Architecture

HRM is an isolated payment lane added to Hermes on purpose.

The goal is simple: keep a real wallet and token flow isolated from the messaging and calling foundations that already work in production, while leaving the Wallet lane ready for more EVM assets later.

Wallet model

The HRM wallet is created on the iPhone with a 12-word recovery phrase and a standard Ethereum derivation path. Hermes does not custody the wallet. Revealing the phrase, deleting the wallet or signing a transfer stays tied to device-level authentication and local confirmation.

Backend model

The backend only covers what the app should not fake or duplicate locally: returning balances, reading token transfer history, issuing activation challenges, preparing transaction parameters, broadcasting signed raw transactions and exposing the active network configuration.

Trust boundaries

The device creates and stores the wallet credentials.
The device signs outgoing transfers locally.
The server can help broadcast a signed transaction, but it does not hold the user's spend key.
Wallet ownership is not assumed from an address alone; activation still requires a signed challenge.
HRM remains separated from Hermes calls, WebRTC and the legacy payment ledger.
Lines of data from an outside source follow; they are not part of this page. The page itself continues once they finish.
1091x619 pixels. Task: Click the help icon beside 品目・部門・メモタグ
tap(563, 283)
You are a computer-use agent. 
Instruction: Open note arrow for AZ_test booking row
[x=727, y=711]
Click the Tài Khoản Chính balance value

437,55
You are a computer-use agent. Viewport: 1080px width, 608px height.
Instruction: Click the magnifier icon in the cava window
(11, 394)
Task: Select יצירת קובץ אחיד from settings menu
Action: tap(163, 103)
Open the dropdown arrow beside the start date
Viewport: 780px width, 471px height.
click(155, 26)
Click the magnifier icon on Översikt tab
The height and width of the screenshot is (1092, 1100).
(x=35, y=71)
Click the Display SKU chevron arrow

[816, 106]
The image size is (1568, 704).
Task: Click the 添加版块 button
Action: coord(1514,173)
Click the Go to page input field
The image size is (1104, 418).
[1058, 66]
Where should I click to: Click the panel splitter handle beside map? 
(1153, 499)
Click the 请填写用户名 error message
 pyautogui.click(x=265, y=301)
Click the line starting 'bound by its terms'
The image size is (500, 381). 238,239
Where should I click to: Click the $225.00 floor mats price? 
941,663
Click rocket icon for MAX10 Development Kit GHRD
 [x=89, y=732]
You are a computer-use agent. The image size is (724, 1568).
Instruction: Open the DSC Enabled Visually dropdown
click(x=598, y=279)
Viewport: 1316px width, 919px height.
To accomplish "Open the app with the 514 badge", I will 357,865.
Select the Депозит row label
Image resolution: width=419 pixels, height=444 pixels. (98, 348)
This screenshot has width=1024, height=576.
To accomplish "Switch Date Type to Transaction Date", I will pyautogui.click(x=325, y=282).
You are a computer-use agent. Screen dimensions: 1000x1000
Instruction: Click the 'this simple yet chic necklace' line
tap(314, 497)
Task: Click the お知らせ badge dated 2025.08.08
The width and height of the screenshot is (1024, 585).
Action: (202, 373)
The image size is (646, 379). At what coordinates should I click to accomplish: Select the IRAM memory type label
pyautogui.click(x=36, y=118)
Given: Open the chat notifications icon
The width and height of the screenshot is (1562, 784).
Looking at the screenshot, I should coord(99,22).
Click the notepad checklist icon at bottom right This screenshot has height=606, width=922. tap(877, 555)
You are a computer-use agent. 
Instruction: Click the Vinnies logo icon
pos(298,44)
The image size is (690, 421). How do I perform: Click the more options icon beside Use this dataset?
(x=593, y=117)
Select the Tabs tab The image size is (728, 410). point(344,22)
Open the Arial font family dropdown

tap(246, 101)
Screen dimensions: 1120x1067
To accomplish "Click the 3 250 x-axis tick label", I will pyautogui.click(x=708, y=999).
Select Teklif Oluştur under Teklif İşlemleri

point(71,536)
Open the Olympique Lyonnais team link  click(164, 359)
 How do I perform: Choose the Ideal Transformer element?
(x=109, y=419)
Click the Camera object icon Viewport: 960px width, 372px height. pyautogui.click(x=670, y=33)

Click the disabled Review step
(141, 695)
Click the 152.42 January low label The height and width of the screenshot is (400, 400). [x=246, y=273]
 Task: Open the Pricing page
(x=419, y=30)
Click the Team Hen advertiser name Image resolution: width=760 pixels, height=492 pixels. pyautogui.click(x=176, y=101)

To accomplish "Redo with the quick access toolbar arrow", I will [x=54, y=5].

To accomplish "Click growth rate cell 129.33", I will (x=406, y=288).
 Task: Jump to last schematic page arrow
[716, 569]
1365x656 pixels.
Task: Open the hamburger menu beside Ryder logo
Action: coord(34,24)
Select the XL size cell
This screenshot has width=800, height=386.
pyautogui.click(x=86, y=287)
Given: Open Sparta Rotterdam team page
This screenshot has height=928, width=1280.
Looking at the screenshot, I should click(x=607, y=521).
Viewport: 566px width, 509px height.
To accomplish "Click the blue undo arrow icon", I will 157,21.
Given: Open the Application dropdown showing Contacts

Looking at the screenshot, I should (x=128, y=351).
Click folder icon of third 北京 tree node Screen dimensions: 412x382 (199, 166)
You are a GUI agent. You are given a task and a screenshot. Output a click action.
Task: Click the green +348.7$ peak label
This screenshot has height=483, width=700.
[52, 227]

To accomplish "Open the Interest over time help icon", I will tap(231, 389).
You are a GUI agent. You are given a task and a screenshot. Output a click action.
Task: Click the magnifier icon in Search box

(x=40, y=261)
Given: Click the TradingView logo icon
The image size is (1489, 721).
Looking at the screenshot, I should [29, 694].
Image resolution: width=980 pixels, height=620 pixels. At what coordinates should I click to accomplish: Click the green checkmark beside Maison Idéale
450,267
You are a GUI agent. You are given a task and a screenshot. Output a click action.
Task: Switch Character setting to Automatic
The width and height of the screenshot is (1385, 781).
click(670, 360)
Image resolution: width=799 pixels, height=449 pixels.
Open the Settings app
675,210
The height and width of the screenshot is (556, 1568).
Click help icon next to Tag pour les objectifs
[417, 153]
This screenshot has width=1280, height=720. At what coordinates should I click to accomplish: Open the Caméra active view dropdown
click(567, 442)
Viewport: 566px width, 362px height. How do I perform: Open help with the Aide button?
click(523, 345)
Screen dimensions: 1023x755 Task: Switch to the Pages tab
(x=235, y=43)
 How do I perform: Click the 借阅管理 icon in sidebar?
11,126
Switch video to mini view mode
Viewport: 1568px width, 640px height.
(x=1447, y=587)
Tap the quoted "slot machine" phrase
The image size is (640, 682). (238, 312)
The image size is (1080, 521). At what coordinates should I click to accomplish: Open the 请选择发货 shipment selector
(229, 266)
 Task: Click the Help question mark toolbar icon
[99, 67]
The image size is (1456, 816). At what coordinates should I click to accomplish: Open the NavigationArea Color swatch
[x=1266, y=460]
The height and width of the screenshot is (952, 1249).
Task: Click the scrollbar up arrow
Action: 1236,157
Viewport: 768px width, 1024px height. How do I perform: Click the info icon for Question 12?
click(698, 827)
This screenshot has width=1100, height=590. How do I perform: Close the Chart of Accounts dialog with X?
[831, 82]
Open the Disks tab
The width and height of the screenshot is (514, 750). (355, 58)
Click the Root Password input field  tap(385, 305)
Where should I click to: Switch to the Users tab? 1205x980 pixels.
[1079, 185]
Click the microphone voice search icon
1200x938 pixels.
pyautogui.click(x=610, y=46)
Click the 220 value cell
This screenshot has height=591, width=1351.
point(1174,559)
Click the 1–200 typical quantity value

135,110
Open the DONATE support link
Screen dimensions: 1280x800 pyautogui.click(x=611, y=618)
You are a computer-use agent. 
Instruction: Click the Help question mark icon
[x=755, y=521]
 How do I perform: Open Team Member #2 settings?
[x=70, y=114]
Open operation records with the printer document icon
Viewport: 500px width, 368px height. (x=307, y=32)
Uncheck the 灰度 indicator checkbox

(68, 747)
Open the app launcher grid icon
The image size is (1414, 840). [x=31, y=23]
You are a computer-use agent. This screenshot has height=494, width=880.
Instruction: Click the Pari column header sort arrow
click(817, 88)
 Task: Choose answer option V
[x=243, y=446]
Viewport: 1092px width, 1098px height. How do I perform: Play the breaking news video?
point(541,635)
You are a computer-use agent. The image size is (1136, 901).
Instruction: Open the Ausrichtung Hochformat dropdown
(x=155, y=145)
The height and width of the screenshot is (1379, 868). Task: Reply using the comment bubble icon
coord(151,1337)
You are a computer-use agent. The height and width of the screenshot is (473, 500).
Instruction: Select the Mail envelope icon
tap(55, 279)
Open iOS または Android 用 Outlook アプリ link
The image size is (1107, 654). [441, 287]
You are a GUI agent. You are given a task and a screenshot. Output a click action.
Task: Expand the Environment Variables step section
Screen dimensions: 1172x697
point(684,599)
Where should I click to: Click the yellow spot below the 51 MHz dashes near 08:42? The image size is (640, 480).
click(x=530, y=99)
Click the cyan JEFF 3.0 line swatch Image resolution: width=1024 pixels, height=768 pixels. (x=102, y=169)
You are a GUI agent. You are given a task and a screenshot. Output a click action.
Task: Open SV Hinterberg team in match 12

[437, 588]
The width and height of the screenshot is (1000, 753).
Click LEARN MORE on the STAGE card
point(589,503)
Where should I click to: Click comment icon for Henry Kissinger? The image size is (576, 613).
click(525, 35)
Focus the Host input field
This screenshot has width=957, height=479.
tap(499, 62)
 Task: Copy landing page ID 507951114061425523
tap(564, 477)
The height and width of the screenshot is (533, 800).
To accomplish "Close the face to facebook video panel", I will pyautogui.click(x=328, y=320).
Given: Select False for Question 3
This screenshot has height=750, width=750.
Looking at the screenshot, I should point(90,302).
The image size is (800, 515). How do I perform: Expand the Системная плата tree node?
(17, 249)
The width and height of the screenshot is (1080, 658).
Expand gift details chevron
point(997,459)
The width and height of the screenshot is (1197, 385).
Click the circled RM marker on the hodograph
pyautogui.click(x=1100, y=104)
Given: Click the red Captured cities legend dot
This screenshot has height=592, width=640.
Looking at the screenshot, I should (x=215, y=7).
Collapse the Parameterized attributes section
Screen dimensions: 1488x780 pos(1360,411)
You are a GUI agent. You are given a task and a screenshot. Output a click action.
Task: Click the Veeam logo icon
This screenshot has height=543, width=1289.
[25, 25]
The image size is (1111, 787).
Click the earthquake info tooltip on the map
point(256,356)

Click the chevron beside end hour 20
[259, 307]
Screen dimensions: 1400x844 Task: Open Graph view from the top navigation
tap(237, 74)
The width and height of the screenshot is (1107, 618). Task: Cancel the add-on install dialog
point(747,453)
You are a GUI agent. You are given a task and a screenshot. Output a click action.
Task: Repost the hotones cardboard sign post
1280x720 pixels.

Why this version stays small

No custom blockchain and no bridge.
No custodial balances for HRM.
No microservice sprawl for the first release.
No dependency on a full exchange stack inside Hermes.

Current limitations

Network, explorer and liquidity readiness still depend on the deployed environment and market state.
Explorer history is basic ERC-20 transfer history, not a portfolio engine.
The first launch centers on HRM even though the wallet lane is designed to grow into more EVM assets.
ETH on Base Mainnet is still required for gas.

Security model

Address binding is not treated as strong identity on its own. Hermes requires a signed activation challenge to prove wallet control, and real transfers are always signed on-device before the raw transaction is sent out.